⟨

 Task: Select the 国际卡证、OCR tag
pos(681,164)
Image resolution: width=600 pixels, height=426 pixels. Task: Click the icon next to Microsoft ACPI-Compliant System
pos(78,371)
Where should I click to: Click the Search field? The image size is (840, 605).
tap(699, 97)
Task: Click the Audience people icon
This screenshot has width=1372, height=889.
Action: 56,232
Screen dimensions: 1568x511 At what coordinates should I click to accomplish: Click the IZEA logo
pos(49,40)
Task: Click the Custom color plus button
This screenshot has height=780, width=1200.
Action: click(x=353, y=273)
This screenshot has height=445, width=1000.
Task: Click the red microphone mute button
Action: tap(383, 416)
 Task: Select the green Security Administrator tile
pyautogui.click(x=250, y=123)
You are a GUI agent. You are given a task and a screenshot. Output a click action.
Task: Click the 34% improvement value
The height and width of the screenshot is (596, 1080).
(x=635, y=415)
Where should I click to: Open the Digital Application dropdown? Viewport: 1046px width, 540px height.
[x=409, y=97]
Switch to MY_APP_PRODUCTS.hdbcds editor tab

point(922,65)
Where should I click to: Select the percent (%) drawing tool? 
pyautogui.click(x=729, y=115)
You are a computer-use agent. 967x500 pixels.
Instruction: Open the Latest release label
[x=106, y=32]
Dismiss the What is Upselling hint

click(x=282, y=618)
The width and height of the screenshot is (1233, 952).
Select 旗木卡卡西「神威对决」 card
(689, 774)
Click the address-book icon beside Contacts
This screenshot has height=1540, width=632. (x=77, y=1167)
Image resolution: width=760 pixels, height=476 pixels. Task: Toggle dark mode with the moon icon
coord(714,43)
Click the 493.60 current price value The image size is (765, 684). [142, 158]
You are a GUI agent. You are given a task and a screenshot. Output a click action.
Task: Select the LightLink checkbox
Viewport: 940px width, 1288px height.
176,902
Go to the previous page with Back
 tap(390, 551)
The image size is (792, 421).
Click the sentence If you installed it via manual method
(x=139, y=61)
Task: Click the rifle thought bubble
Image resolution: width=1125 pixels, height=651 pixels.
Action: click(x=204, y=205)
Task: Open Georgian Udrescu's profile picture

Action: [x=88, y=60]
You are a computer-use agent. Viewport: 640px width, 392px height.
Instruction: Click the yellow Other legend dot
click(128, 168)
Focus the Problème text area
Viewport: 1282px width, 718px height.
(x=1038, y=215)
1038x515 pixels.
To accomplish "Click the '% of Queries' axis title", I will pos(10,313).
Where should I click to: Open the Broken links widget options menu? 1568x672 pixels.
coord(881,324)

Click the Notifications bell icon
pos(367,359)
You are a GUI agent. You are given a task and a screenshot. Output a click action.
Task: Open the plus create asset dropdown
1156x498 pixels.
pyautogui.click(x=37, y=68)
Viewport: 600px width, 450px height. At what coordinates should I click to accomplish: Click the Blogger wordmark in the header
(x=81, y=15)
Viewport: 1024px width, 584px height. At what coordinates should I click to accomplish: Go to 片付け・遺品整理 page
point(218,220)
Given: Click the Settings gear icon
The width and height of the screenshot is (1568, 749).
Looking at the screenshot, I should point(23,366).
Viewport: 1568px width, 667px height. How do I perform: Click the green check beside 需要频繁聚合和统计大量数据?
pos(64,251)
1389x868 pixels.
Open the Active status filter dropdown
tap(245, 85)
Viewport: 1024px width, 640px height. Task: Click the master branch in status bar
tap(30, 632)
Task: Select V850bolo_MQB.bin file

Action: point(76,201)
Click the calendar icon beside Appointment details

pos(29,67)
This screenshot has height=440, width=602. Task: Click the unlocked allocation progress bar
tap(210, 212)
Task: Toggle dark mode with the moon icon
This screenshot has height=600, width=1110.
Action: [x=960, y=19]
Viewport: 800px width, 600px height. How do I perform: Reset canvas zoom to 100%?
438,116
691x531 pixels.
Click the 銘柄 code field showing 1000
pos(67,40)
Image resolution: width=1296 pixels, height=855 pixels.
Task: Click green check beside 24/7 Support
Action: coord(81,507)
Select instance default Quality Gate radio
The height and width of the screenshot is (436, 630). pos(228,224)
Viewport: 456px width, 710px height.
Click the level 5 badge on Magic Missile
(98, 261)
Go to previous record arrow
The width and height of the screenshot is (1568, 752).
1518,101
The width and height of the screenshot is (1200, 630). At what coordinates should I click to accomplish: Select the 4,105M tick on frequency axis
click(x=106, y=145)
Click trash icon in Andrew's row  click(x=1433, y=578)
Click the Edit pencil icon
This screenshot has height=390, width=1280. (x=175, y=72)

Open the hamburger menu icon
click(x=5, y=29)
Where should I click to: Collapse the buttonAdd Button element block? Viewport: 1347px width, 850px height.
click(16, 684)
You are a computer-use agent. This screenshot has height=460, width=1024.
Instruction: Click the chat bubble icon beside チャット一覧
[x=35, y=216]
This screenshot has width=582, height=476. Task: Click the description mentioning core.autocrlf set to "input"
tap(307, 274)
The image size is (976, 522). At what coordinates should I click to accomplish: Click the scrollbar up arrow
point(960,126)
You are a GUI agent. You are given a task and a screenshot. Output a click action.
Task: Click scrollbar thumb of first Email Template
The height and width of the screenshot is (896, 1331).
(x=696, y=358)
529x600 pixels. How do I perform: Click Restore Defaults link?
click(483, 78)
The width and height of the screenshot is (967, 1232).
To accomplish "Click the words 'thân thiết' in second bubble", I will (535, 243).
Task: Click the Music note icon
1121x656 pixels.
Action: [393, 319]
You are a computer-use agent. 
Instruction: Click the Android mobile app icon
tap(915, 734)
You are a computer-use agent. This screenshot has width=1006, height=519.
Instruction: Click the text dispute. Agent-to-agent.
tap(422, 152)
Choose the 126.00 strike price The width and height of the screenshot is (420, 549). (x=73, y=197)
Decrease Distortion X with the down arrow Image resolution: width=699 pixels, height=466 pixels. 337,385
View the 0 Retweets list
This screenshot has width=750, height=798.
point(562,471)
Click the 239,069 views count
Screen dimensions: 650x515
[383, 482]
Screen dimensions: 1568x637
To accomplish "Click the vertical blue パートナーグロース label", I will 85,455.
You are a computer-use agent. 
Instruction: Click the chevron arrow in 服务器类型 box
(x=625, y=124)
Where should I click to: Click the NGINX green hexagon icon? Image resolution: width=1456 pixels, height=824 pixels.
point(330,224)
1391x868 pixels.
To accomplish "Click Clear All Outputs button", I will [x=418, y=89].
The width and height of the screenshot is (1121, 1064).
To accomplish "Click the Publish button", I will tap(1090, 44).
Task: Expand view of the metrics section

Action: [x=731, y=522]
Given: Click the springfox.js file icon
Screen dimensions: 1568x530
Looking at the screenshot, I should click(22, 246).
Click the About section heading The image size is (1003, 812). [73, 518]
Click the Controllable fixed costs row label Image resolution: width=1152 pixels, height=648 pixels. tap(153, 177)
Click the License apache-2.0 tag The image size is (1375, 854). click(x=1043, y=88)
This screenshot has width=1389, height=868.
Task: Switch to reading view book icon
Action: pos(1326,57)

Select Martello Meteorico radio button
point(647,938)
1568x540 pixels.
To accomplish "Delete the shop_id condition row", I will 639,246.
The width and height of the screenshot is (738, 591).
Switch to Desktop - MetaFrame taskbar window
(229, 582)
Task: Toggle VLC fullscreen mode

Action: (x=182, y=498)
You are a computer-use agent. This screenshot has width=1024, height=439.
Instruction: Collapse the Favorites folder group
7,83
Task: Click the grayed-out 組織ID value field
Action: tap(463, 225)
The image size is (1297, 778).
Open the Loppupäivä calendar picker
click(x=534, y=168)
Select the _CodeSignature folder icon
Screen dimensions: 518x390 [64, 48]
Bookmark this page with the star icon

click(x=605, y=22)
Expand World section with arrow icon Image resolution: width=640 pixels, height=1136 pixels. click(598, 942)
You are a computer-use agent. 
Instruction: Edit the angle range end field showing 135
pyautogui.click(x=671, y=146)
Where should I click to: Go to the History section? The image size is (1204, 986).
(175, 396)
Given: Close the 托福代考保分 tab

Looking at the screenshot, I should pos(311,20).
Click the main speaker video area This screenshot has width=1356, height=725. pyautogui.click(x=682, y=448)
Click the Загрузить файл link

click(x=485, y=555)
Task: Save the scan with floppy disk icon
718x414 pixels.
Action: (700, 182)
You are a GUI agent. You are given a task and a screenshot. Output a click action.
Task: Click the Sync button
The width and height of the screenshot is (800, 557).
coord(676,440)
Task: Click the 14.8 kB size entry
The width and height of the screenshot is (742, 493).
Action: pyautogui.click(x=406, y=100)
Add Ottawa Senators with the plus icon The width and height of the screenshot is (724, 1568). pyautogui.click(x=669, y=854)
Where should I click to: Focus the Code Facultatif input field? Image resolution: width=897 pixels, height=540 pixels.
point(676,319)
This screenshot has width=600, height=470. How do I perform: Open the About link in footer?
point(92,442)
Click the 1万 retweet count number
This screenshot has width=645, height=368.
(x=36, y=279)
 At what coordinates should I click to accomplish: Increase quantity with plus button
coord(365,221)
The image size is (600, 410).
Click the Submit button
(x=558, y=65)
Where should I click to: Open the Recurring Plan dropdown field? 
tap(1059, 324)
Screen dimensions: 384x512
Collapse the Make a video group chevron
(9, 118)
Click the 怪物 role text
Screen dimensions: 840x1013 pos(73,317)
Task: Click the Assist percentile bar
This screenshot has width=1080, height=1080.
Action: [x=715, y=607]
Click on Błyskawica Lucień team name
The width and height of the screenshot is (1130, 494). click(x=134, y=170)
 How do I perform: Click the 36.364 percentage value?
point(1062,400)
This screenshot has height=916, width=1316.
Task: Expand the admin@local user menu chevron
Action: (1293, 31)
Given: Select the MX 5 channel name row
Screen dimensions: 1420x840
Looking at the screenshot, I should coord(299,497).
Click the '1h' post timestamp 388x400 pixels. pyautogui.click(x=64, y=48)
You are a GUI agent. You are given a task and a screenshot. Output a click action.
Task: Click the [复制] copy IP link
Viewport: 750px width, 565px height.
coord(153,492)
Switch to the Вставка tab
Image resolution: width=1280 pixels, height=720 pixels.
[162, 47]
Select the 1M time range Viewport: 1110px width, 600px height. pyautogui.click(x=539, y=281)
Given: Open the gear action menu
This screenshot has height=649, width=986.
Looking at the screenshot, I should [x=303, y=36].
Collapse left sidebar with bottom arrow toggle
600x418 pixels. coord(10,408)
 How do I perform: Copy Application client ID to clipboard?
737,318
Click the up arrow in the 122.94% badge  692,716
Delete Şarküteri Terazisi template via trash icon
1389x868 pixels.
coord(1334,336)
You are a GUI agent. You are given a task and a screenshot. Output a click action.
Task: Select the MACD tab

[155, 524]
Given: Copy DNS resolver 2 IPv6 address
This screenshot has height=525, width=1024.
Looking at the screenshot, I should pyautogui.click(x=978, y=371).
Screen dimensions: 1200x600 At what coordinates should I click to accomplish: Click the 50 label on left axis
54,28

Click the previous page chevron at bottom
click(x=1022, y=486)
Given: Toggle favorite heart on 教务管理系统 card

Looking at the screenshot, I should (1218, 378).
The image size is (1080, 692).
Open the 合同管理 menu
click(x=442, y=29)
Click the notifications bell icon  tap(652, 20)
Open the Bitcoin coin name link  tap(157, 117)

⟩

Given the records above, return exactly the lines starting at the line containing "Task: Click the Music note icon" and ending at the line containing "The width and height of the screenshot is (1121, 1064).", including both.

## TASK RESULT
Task: Click the Music note icon
1121x656 pixels.
Action: [393, 319]
You are a computer-use agent. 
Instruction: Click the Android mobile app icon
tap(915, 734)
You are a computer-use agent. This screenshot has width=1006, height=519.
Instruction: Click the text dispute. Agent-to-agent.
tap(422, 152)
Choose the 126.00 strike price The width and height of the screenshot is (420, 549). (x=73, y=197)
Decrease Distortion X with the down arrow Image resolution: width=699 pixels, height=466 pixels. 337,385
View the 0 Retweets list
This screenshot has width=750, height=798.
point(562,471)
Click the 239,069 views count
Screen dimensions: 650x515
[383, 482]
Screen dimensions: 1568x637
To accomplish "Click the vertical blue パートナーグロース label", I will 85,455.
You are a computer-use agent. 
Instruction: Click the chevron arrow in 服务器类型 box
(x=625, y=124)
Where should I click to: Click the NGINX green hexagon icon? Image resolution: width=1456 pixels, height=824 pixels.
point(330,224)
1391x868 pixels.
To accomplish "Click Clear All Outputs button", I will [x=418, y=89].
The width and height of the screenshot is (1121, 1064).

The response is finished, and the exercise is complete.